March has got to be one of my favourite months of the year. The sun is still out to play for at least a few more weeks (even though us Melburnians haven’t really had a proper Summer this year, I bet none of us are complaining about tomorrow being 27 degrees!), uni has started, footy season is about to commence and most importantly, the annual Melbourne Food and Wine festival is upon us! New Yorkers may have fashion week and Utah may have that little film festival but we have a pretty damn impressive festival that celebrates all things, well, food-y and wine-y. For 10 days, I stuff myself silly with food and drink way too much – not that I do that for the remaining 355 days of the year *cough* Sadly, food festivals means spending a lot of money. Like, money that I don’t have. While I would have LOVED to see Nigella Lawson on stage, tickets to her session are way beyond my budget. As are most of the events that are arguably money-making farces. There are, however, some reasonably priced options that you can still enjoy during the festival. And the restaurant express lunches are just one of them.
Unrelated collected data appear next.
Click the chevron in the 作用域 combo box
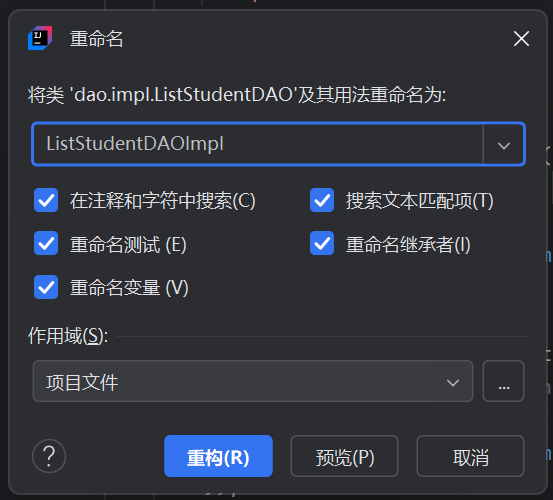 [452, 382]
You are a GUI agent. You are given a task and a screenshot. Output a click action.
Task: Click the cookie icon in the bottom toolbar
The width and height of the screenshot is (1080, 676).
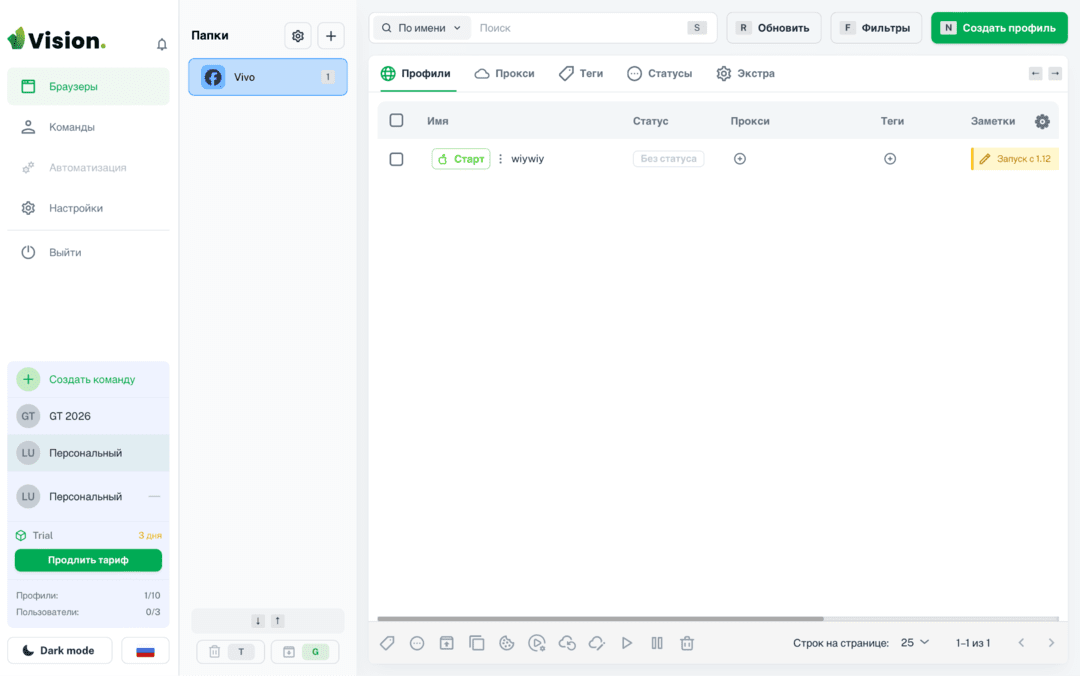click(506, 643)
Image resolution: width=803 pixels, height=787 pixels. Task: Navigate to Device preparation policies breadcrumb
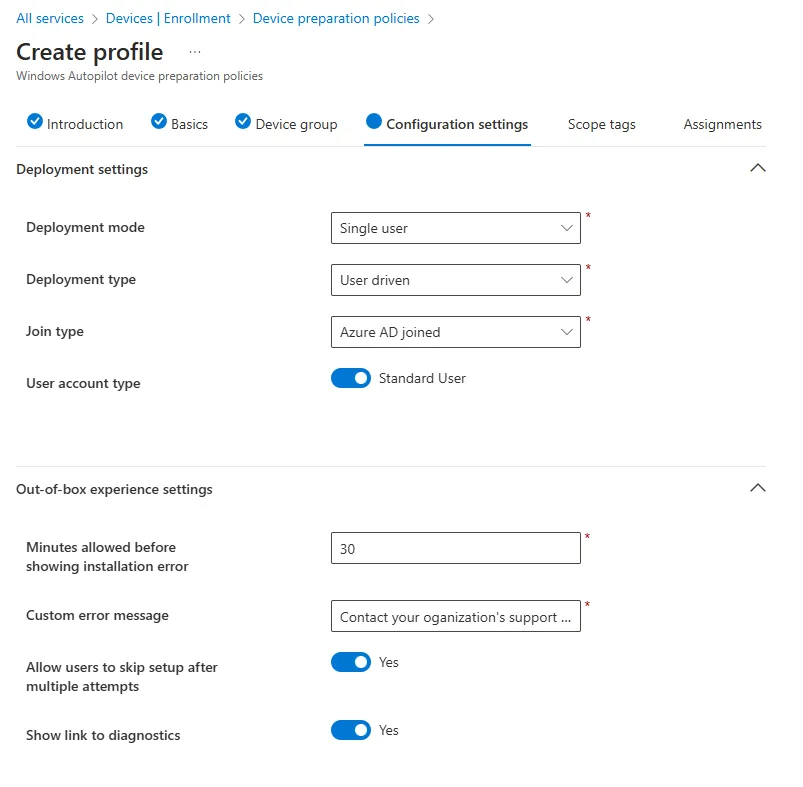336,18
Basically, there is a list of restaurants that are offering diners the chance to do two courses + a glass of  Victorian wine + tea/coffee for only $35. Okay, so there are restaurants that do that sort of stuff all year around. But there are also participating restaurants that don’t do these deals throughout the year, except for the festival. And the quiet achiever of mod-Italian cuisine, La Luna Bistro, is one of them.

Located in quiet and leafy Rathdowne Street, it is a 10 min bus ride from the CBD. Shirley and I walked to the door on the Rathdowne Street side of the building, only to realise that the door was actually locked. There was another entrance on the other side of the building, on Lee Street which, thankfully, opened to let us in. No biggie, but a sign on the not-in-use Rathdowne Street side would have helped. The maitre’d greeted us, asking if we were here for the express lunch or the suckling pig banquet and when we replied the former, we were led to a cozy table by the window.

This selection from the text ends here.